This explosion from the heart of the wild Irishwoman sounded dreadful in the ears of the king-worshipper. But he whom she thus accused the king of wronging, had been scarcely less revered of her, even while the idol with the feet of clay yet stood, and had certainly been loved greatly more, than the king himself. Hence, notwithstanding her struggle to keep her heart to its allegiance, such a rapid change took place in her feelings, that ere long she began to confess to herself that if the puritans could have known what the king was, their conduct would not have been so unintelligible—not that she thought they had an atom of right on their side, or in the least feared she might ever be brought to think in the matter as they did; she confessed only that she could then have understood them.
The whole aspect and atmosphere of Raglan continued changed. The marquis was still very gloomy; lord Charles often frowned and bit his lip; and the flush that so frequently overspread the face of lady Glamorgan as she sat silent at her embroidery, showed that she was thinking in anger of the wrong done to her husband. In this feeling all in the castle shared, for the matter had now come to be a little understood, and as they loved the earl more than the king, they took the earl’s part.
Meantime he for whose sake the fortress was troubled, having been released on large bail, was away, with free heart, to Kilkenny, busy as ever on behalf of the king, full of projects, and eager in action. Not a trace of resentment did he manifest—only regret that his majesty’s treatment of him, in destroying his credit with the catholics as the king’s commissioner, had put it out of his power to be so useful as he might otherwise have been. His brain was ever contriving how to remedy things, but parties were complicated, and none quite trusted him now that he was disowned of his master.
Things began to look threatening. Raglan’s brooding disappointment and apprehension was like the electric overcharge of the earth, awaiting and drawing to it the hovering cloud: the lightning and thunder of the war began at length to stoop upon the Yellow Tower of Gwent. When the month of May arrived once more with its moonlight and apple-blossoms, the cloud came with it. The doings of the earl of Glamorgan in Ireland had probably hastened the vengeance of the parliament.
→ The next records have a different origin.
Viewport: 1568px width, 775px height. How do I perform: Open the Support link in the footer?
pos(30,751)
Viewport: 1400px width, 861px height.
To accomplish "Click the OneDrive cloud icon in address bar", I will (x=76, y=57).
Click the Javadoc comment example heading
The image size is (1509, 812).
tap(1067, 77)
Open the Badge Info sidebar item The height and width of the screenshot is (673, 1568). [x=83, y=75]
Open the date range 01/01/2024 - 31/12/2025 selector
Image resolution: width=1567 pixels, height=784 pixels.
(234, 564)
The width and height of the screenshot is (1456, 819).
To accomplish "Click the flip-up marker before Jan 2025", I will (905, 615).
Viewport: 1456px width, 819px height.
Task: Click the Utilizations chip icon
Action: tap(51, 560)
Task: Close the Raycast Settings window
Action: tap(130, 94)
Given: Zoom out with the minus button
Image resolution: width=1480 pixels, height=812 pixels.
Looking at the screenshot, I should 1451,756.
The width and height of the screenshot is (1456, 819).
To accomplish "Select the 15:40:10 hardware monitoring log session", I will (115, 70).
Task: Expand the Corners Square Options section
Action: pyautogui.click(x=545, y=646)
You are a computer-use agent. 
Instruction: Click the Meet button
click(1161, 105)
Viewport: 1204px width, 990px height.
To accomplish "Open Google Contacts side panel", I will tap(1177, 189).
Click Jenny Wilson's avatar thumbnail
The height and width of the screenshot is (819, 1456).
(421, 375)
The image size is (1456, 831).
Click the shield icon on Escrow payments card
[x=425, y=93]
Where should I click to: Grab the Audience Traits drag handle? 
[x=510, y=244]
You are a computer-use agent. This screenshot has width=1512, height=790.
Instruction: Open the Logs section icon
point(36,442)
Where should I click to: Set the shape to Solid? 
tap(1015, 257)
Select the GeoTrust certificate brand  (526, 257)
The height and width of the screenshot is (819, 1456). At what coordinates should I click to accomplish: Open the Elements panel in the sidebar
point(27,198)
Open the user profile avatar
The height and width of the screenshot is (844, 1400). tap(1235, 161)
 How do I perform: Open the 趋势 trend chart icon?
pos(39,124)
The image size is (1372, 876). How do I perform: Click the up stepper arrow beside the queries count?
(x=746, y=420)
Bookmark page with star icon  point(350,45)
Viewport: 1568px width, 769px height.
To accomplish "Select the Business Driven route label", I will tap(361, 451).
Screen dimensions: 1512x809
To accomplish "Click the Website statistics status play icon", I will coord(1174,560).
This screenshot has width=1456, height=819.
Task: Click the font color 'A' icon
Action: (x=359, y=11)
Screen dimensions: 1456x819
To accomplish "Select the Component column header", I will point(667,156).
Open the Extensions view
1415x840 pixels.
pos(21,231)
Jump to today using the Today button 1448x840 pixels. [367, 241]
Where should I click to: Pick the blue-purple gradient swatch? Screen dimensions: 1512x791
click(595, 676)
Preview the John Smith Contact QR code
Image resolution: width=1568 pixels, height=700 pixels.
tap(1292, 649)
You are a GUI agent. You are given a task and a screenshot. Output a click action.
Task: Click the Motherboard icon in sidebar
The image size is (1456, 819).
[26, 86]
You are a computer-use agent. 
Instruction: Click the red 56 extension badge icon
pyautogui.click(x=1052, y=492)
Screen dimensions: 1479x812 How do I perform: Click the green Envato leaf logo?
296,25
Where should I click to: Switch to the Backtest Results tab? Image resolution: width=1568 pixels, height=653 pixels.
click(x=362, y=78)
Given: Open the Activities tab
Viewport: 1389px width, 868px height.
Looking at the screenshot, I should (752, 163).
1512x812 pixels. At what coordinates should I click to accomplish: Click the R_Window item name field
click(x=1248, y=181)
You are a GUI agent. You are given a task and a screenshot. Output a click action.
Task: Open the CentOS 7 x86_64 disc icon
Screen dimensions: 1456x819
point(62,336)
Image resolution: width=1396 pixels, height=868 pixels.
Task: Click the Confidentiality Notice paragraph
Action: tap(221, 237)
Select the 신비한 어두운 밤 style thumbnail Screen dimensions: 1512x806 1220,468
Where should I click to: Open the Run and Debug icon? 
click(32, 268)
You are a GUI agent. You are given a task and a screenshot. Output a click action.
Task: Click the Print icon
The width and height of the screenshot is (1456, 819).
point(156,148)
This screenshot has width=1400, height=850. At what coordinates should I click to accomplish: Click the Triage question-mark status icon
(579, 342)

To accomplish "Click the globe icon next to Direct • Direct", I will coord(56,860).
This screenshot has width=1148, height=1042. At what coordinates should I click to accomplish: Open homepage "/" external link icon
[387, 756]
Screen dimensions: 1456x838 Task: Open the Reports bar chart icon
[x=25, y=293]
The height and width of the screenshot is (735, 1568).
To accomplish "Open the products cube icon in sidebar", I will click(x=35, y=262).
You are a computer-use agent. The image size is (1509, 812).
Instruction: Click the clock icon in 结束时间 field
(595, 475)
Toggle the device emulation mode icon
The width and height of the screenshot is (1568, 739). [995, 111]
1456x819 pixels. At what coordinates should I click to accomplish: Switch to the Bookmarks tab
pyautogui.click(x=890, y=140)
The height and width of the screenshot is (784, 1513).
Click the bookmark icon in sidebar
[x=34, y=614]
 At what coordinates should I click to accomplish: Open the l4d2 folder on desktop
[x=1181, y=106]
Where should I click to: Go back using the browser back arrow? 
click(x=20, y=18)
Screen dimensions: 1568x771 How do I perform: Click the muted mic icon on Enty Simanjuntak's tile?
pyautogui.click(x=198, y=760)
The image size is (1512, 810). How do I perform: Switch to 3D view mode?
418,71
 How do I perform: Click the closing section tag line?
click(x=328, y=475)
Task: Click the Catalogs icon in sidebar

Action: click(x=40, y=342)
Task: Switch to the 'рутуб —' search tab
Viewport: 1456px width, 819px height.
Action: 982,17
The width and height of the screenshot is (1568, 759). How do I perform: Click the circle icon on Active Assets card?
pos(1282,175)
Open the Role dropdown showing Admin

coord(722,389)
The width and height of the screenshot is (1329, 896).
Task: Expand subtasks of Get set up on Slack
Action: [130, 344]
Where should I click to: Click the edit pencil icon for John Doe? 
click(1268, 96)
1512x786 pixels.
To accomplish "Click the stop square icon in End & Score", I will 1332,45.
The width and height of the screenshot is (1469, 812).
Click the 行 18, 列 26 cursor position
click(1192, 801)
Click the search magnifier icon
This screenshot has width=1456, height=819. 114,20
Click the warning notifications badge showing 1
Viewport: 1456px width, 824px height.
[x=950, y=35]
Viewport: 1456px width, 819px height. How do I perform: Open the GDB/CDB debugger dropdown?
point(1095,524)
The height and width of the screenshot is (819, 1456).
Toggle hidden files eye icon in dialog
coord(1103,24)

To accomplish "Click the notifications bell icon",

There was no longer any royal army. Most of the king’s friends had accepted the terms offered them; and only a few of his garrisons, amongst the rest that of Raglan, held out—no longer, however, in such trim for defence as at first. The walls, it is true, were rather stronger than before, the quantity of provisions was large, and the garrison was sufficient; but their horses were now comparatively few, and, which was worse, the fodder in store was, in prospect of a long siege, scanty. But the worst of all, indeed the only weak and therefore miserable fact, was, that the spirit, I do not mean the courage, of the castle was gone; its enthusiasm had grown sere; its inhabitants no longer loved the king as they had loved him, and even stern-faced general Duty cannot bring up his men to a hand-to-hand conflict with the same elans as queen love.